Glen Pourciau

My wife had died six months before, and I hadn’t been around people much since then. My friends and neighbors, Roy and Tish, wanted to help me come back to life, as they put it, so they asked me to come over for a drink, and halfway through our martinis they suggested I come with them to a party they’d been invited to on Saturday night. They’d cleared it with the hosts, they said, a couple I’d met a time or two at Roy and Tish’s. The couple’s home was built by an architect friend of theirs, and it had been featured in a national magazine because of its unique design. The husband was an abstract painter who was an old friend of Roy’s and the wife was a divorce lawyer. Roy promised that the guests would be an interesting and varied bunch. I told them I didn’t think I’d have anything to say to a group of strangers, but Tish replied that several people who were likely to be there never stopped talking about themselves. If things got bad she could stick me in front of one of them. In case you’ve forgotten, Tish said, all you have to do to seem normal at a party is hold a drink, nod, and laugh even when you don’t understand a word people are saying. 


I said I could still do all three of those things, why not, and I raised my drink, laughed, and nodded to show them I was up for it.


By the time I went to bed that night, I was already regretting it. A new chapter was starting in my life, but who wanted to hear about it? I couldn’t imagine myself talking to anyone. I didn’t want the strain of making an impression on people, didn’t want the phone to ring or to hear a knock at the door, wanted only the quiet of my house around me. But the quiet wasn’t helping me, and I wasn’t quiet on the inside, anyway.

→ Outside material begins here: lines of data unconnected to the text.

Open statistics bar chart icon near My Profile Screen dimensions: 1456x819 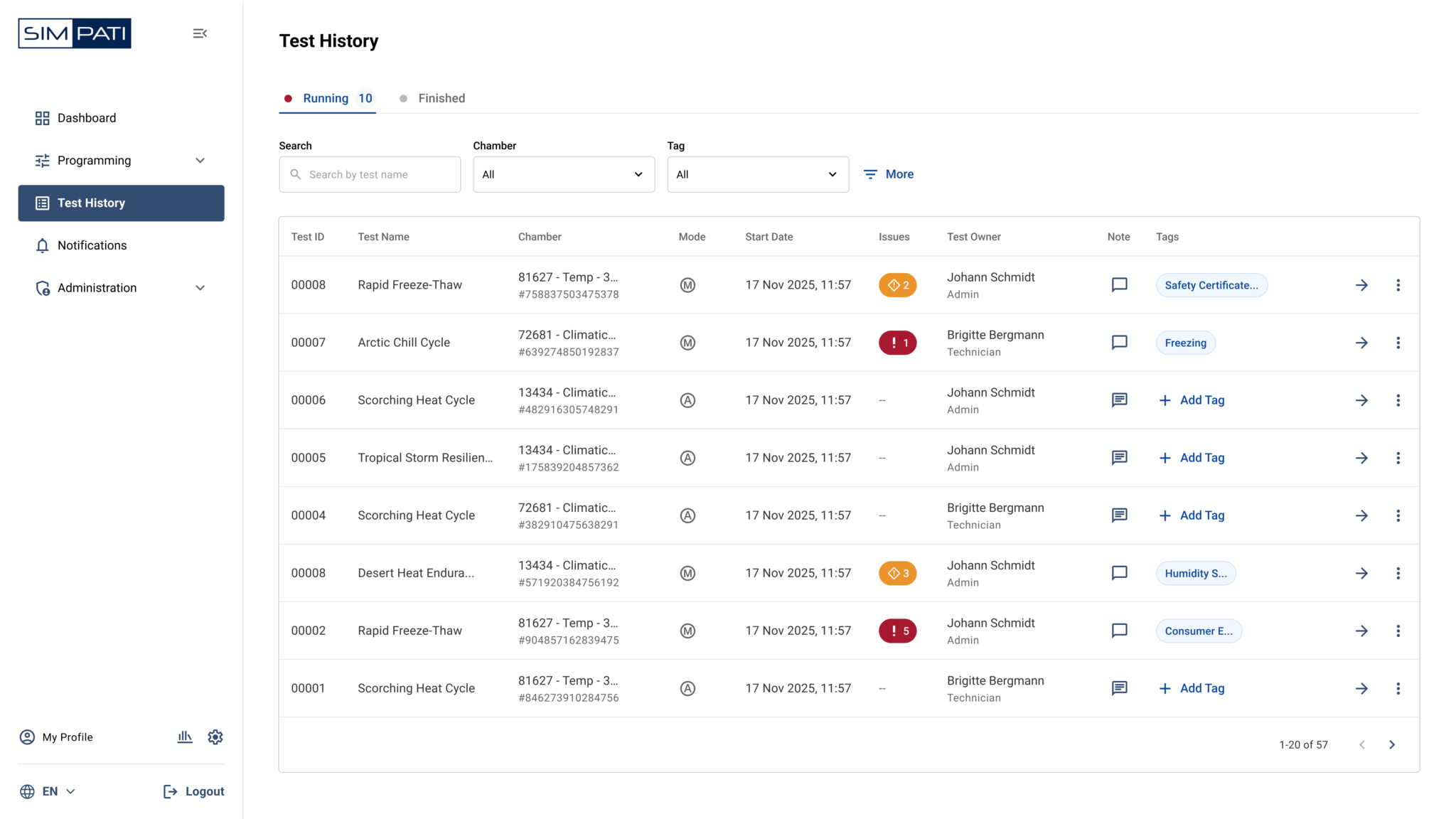(x=185, y=737)
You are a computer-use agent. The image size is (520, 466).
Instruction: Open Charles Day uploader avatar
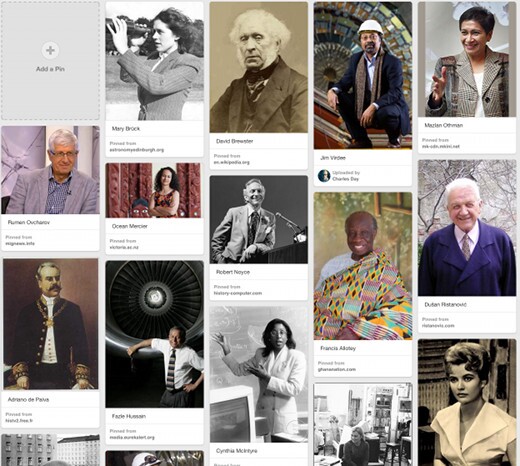324,176
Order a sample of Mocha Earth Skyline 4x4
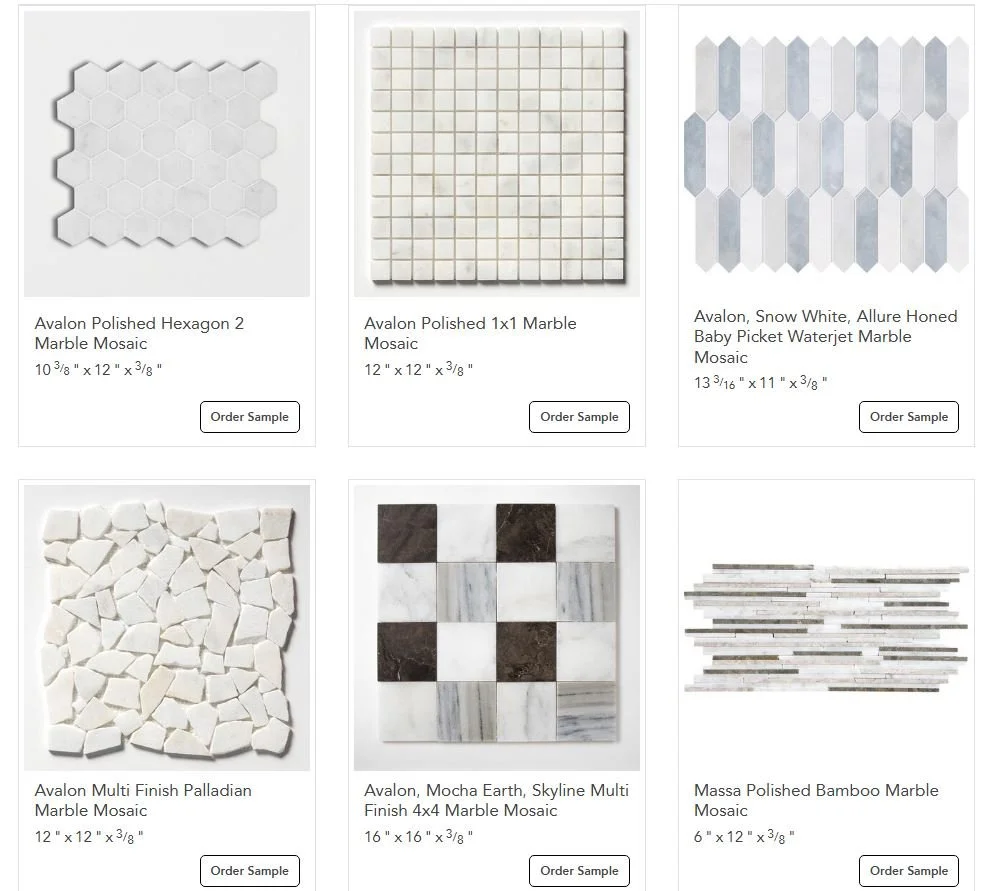This screenshot has height=891, width=991. [x=580, y=871]
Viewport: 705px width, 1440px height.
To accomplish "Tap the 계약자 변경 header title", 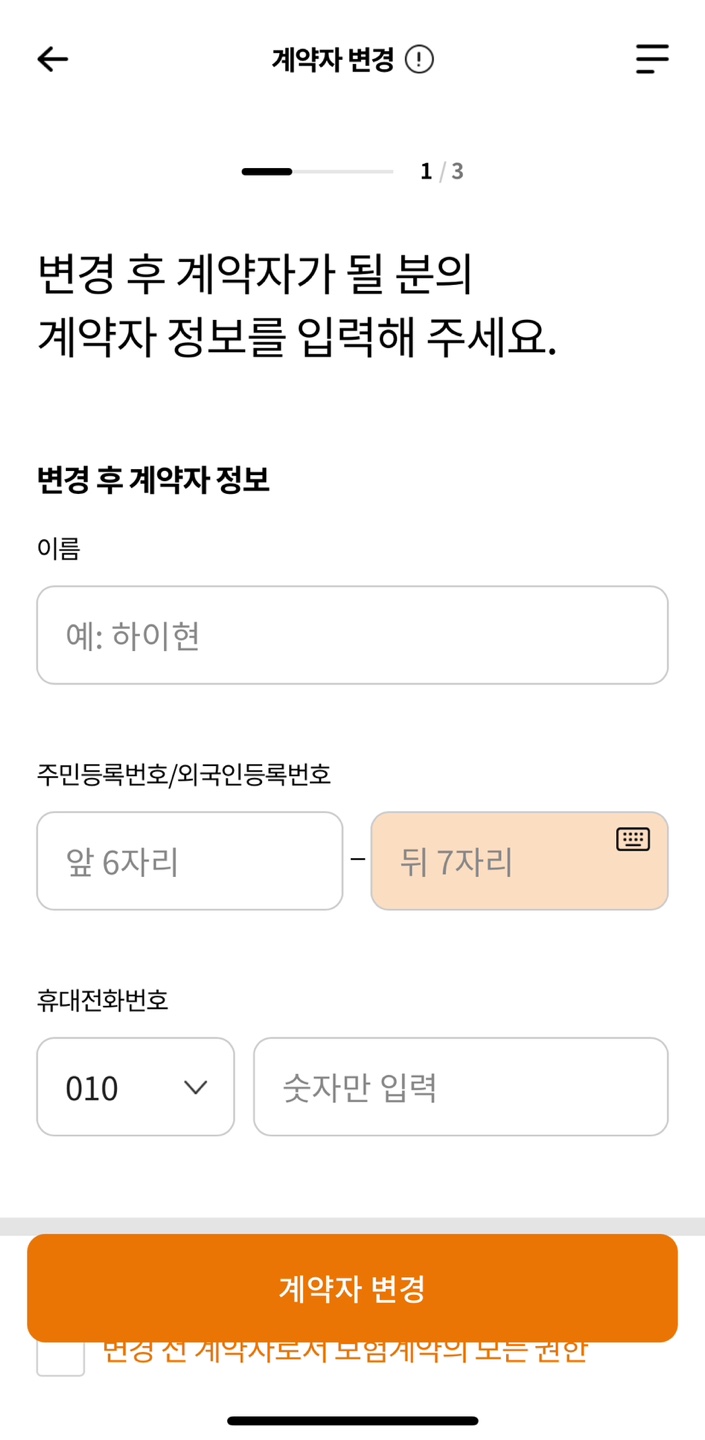I will [332, 59].
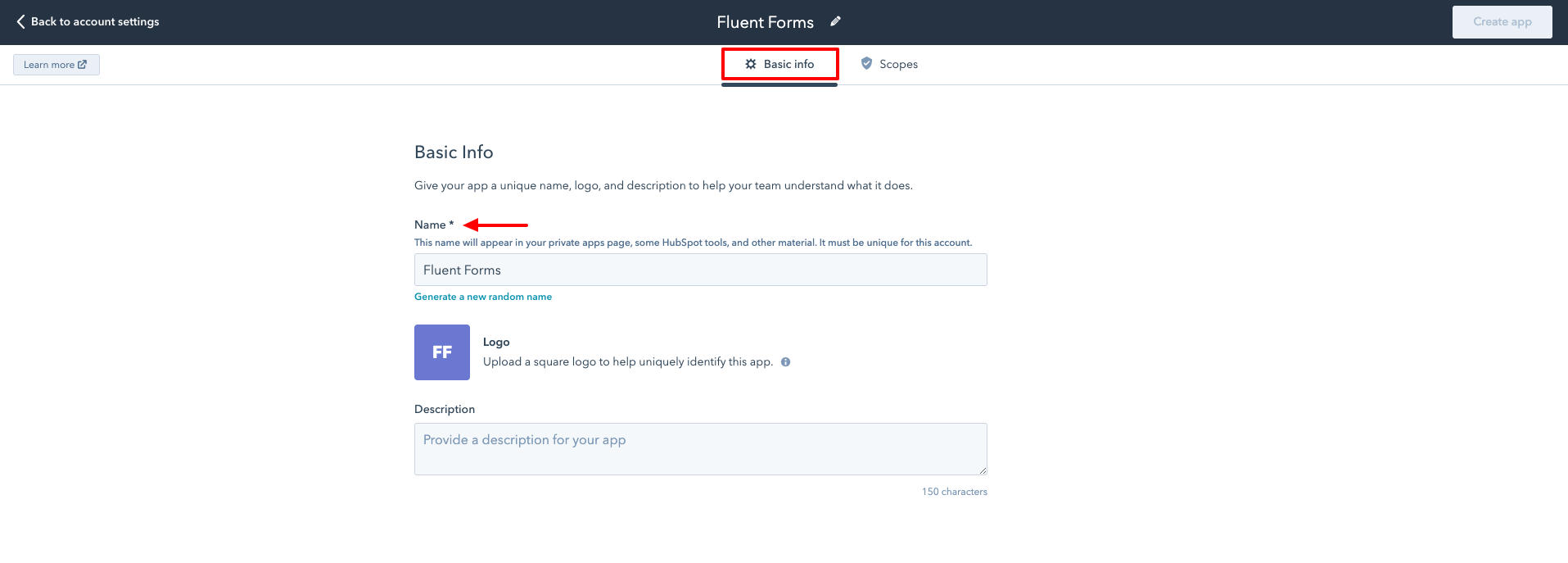Click the back chevron arrow icon

click(20, 22)

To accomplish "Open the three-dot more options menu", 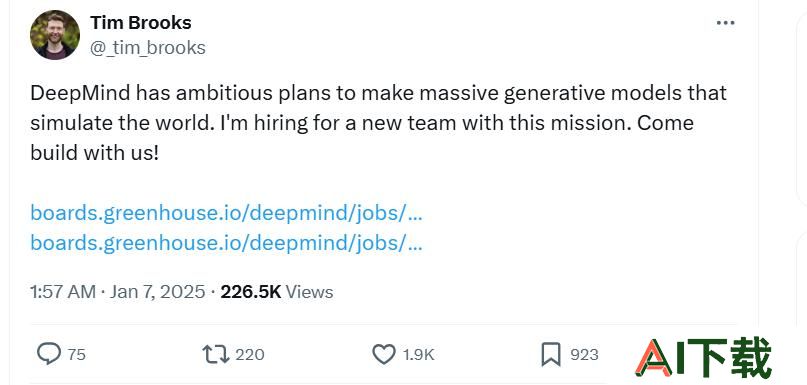I will [x=725, y=23].
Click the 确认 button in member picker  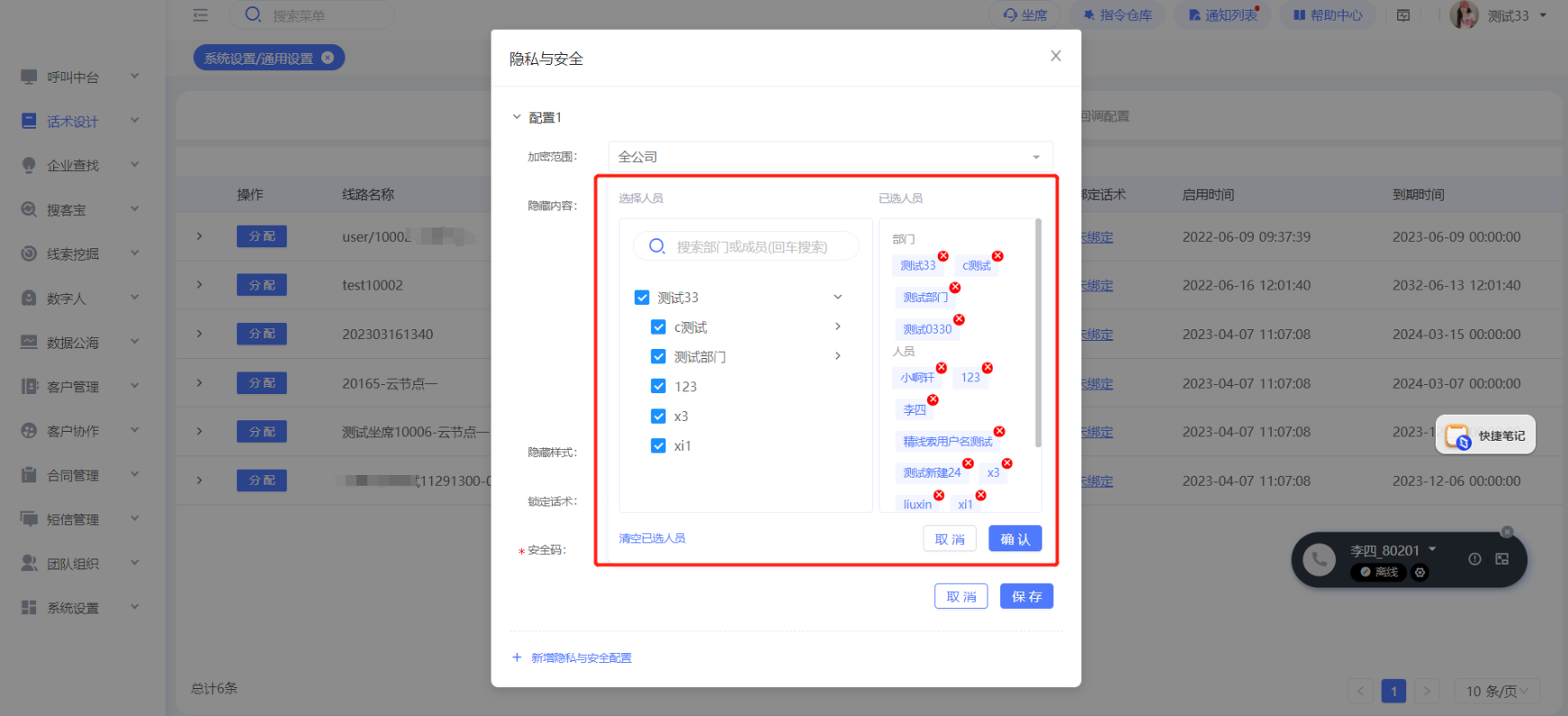click(1014, 539)
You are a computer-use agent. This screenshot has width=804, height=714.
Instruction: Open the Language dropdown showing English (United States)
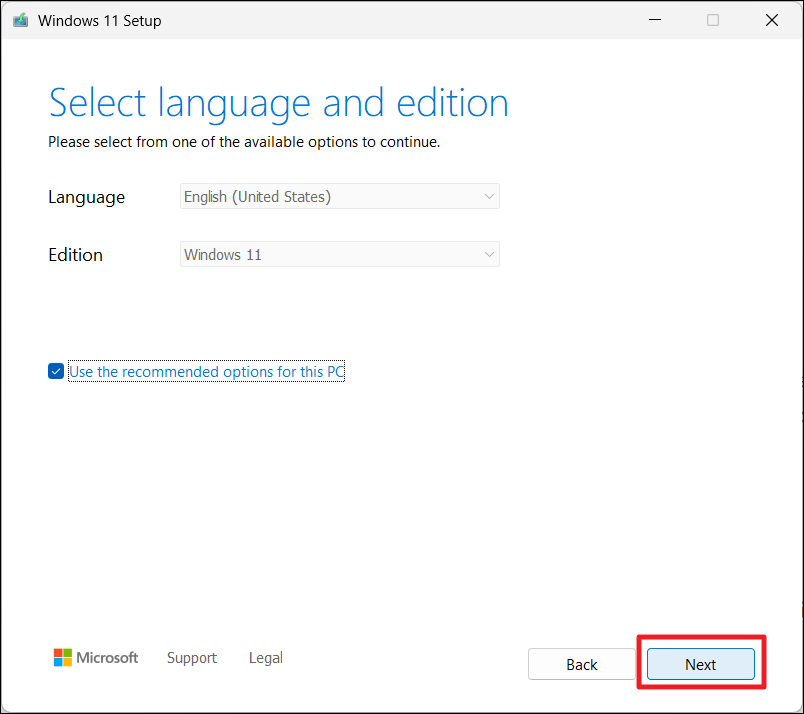(339, 197)
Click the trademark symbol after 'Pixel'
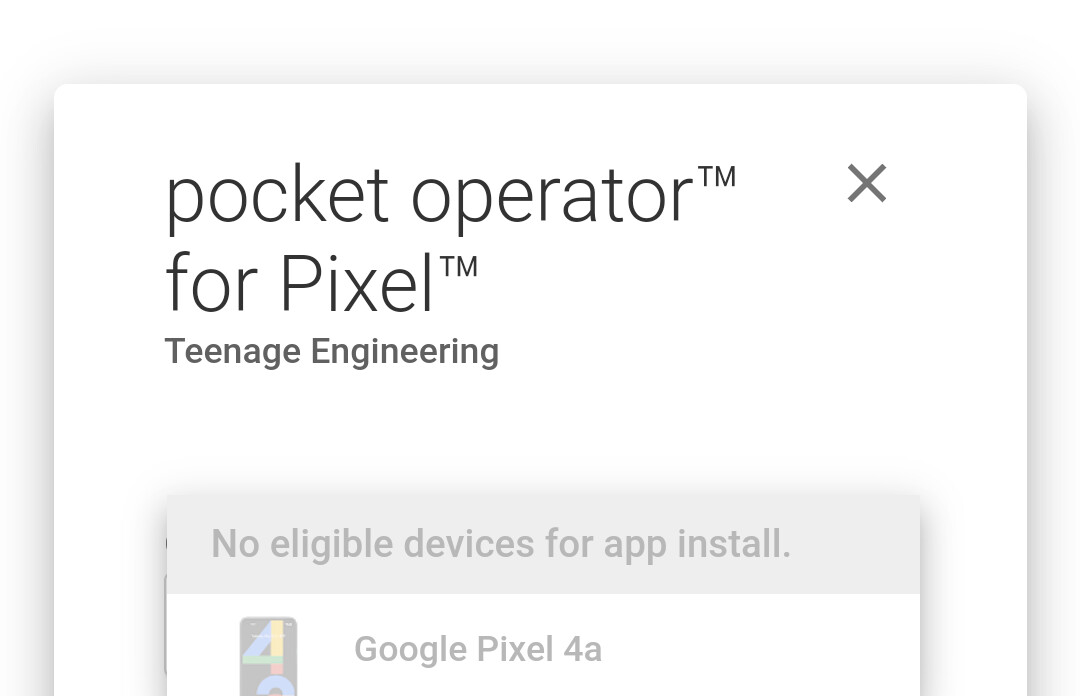 coord(459,266)
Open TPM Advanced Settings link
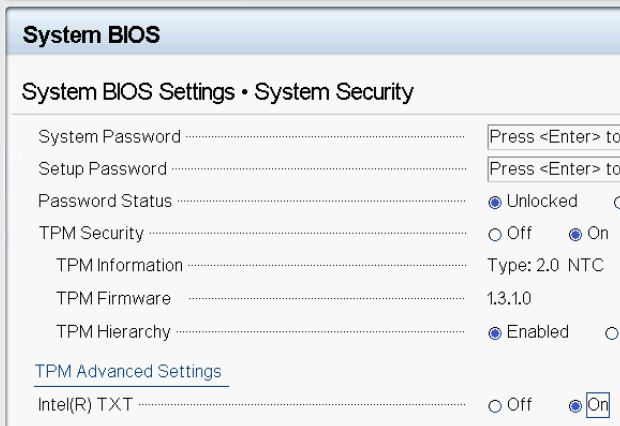This screenshot has height=426, width=620. click(128, 372)
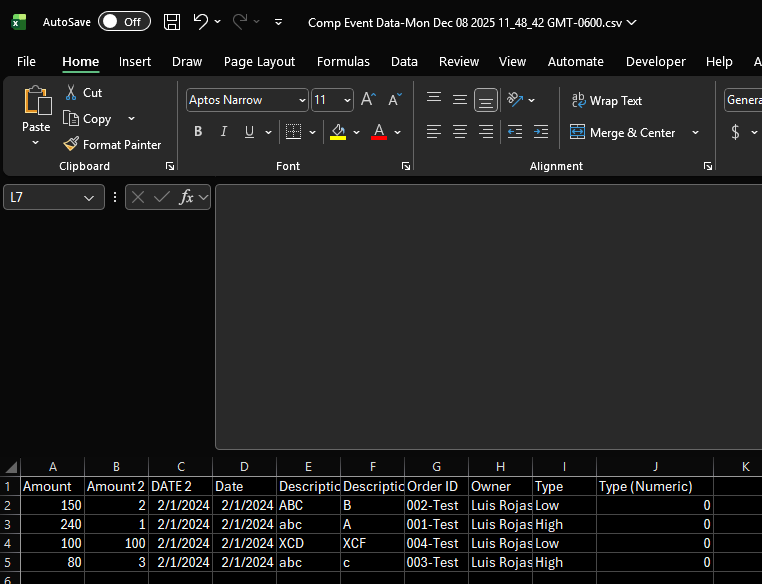
Task: Toggle Bold formatting
Action: point(198,132)
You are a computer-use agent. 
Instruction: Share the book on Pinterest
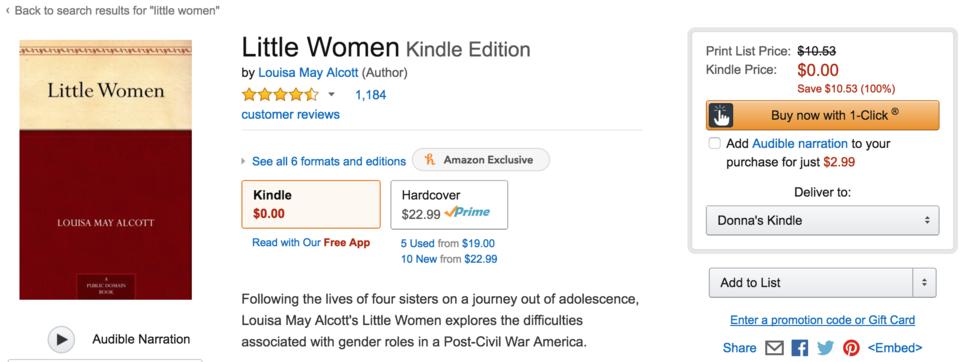[851, 348]
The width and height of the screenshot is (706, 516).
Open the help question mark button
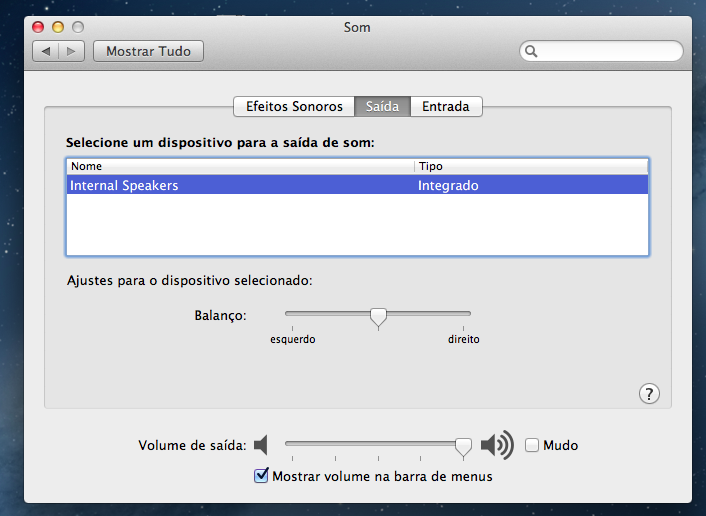pyautogui.click(x=649, y=393)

I’d agreed to go, and I wasn’t going to come up with some phony explanation for why I couldn’t.


On Saturday night I put on some clothes I used to wear to parties and went over to Roy and Tish’s. When we arrived at the party, it was already in full swing, and we went straight to the bar for something to occupy our hands. I’d already managed to put an amused look on my face, though except for the bartender I hadn’t exchanged a word with anyone. Roy and Tish were greeted by a couple they knew, and a conversation began. I didn’t feel a part of what they were saying, and I let my eyes wander around the room, feeling adrift, at sea, familiarity between people wherever I looked. The house was impressive, far beyond what I was used to, an opulence I had no connection with. I tried to keep my feet still, but they kept twitching, stirred by a desire to walk out the door. I was thinking that if I were still a smoker, I could go out to the back porch and light up. Then I saw a man coming straight toward me, pitted red face, almost lipless, thin hair on top, dyed blond, his eyes cutting into me. He stopped a foot or two away and held out his hand. I shook it.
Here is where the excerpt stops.